South Miami City Manager Steven Alexander walks in front of the South Miami Police Department in April. El Nuevo Herald File

More than 30 South Miami police officers have rejected a pay raise. City officials wonder whether their 6.2 percent raise offer wasn’t enough money — or whether the officers want to change unions for future negotiations.

The decision was made after members of the South Miami Police Department, represented by the Police Benevolent Association (PBA), and the city manager ended months of talks.

The department’s “upper unit,” consisting of lieutenants and captains, accepted the city’s offer and will receive a 6.2 percent pay increase on Oct. 1. That deal runs through September 2018. A small group of city administrative staff, represented by the American Federation of State, County, and Municipal Employees (AFSCME), will also receive a similar raise. The rest of the police department’s officers and sergeants, in the “lower unit,” will remain at its current salaries.

In 2013, South Miami officers received pay raises for the first time in more than five years. City Manager Steven Alexander said he was looking to do the same this year.

“Now I was ready to do it again with a really substantial rate,” Alexander said. “The officers would have gotten between now and the budget, a 6.2 percent increase. That was where we did the deal with AFSCME. Basically now, since they’ve turned that down, we are going to roll that benefit to our regular employees, what we were going to spend on our police. The first time they’ve gotten an increase in a really long time was 2013. I was ready to do another really strong increase for them and they turned it down.”

“It’s hard to understand why they would do that except for just greed,” he said.

PBA President John Rivera did not respond to several interview requests. But he did speak at the city’s June 7 commission meeting during public remarks.

“Many of you know that the last few months we’ve been engaged with the city manager in attempting to reach negotiations,” Rivera said at the meeting. “I will tell you that the manager is absolutely loyal to the city and your administration and the residents of the city. And at the same time he has been a pleasure to work with.
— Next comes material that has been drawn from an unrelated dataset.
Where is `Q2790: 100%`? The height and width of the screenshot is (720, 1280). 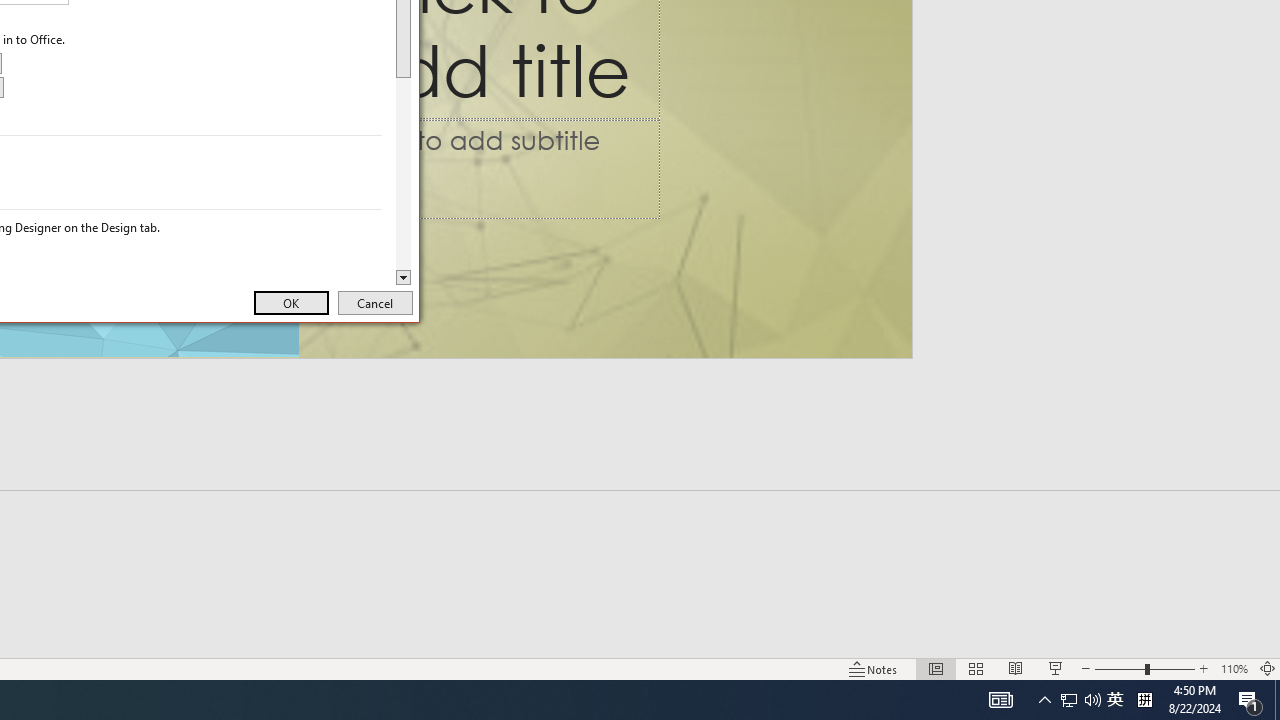 Q2790: 100% is located at coordinates (1000, 700).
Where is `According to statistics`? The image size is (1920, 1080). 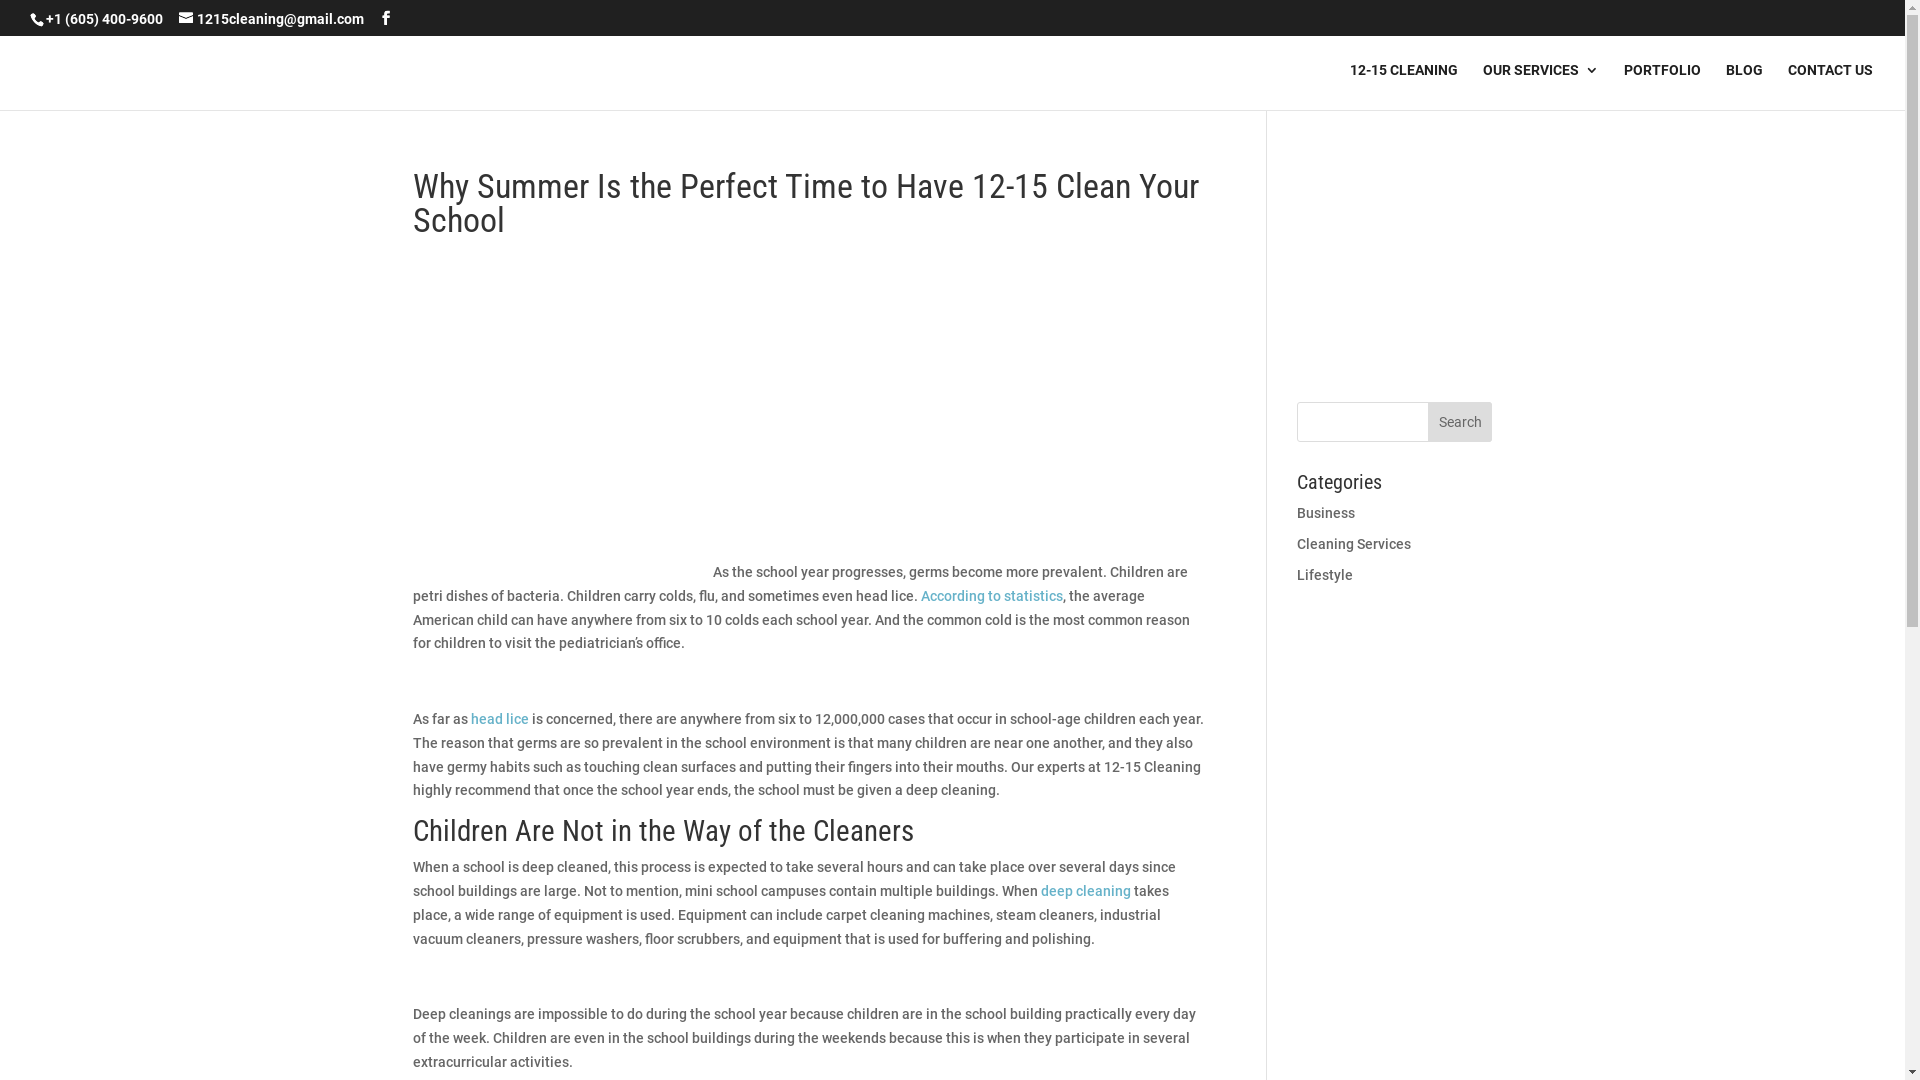 According to statistics is located at coordinates (991, 596).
Often times, labor and management, just because of the opposing sides, tends to kind of not get along. We did disagree but we agreed to disagree in a professional manner. You should be very proud of your manager and your chief.”

As of Oct. 1, starting salary for a South Miami police officer in 2015 was $46,000. The top officer earned $69,816.33. Sergeants earned as much as $88,351.75. South Miami’s average pay for an officer was $57,908.17. The average officer salary in Miami-Dade County was $57,194.11. The average county starting salary was $46,525.19.

The lower unit is now voting whether to switch union representation from the PBA to the Fraternal Order of Police (FOP), or not have a union. Florida law prohibits the officers from going on strike. The police election regarding union representation began Aug. 2 and is expected to last through the month.

“When contract negotiations began, South Miami Police salaries were at the average for municipalities in Miami-Dade County, and 10 percent above salaries of county police,” Mayor Philip Stoddard said. “The city manager offered our police an extraordinarily generous contract that would dramatically lower their individual pension deductions without lowering their pension benefits, increase their salaries by 6.2 percent, guarantee them cost-of-living increases matching the consumer price index, and they could become eligible for step raises on top of that.”

“This offer is stunningly beneficial for the employees — I've never seen a contract that good,” Stoddard said. “The upper police unit jumped on the contract, as did the ASCFME employees. The City Commission approved both contracts and both groups got immediate pay raises as promised. The lower police unit turned down the contract by a vote of 1 to 2, imagining that a different union could get them a better deal. One officer involved in the negotiation said they would turn down a 40 percent raise if it were offered — because this negotiation was all about the fight.”

The mayor was perplexed by the logic of the officers.

“They get the contract offer of a lifetime and they want scorched earth,” Stoddard said. “In what negotiation universe does that make any sense?”

South Miami reported 776 crimes last year and is on pace for 537 crimes this year, it lowest number since 1991. SMPD chief Rene Landa was hired in 2013. Landa and Alexander have implemented a community policing effort, prioritizing crime prevention, diversity and sensitivity awareness, and friendships with the city’s residents. Those same residents held a police appreciation day on July 28 at the Gibson-Bethel community center.

“I guess they think they can find a better deal through negotiations, which I don’t understand,” Alexander said. “We are already paying our police at an above-average rate, which is pretty unusual since we are a below-average-size city, both in terms of population and in terms of budget. We are sort of paying them both where we should be already.

“We were willing to make it stronger because we do think we have a really good police force,” Alexander added. “We were willing to raise the rate of pay for them, but we were raising it to the max amount I thought I could sell to the commission based on budget, etc. … Apparently they are going to try to squeeze more out of it and frankly I don’t think there is any place else to go, in terms of benefits, pay, that sort of thing.”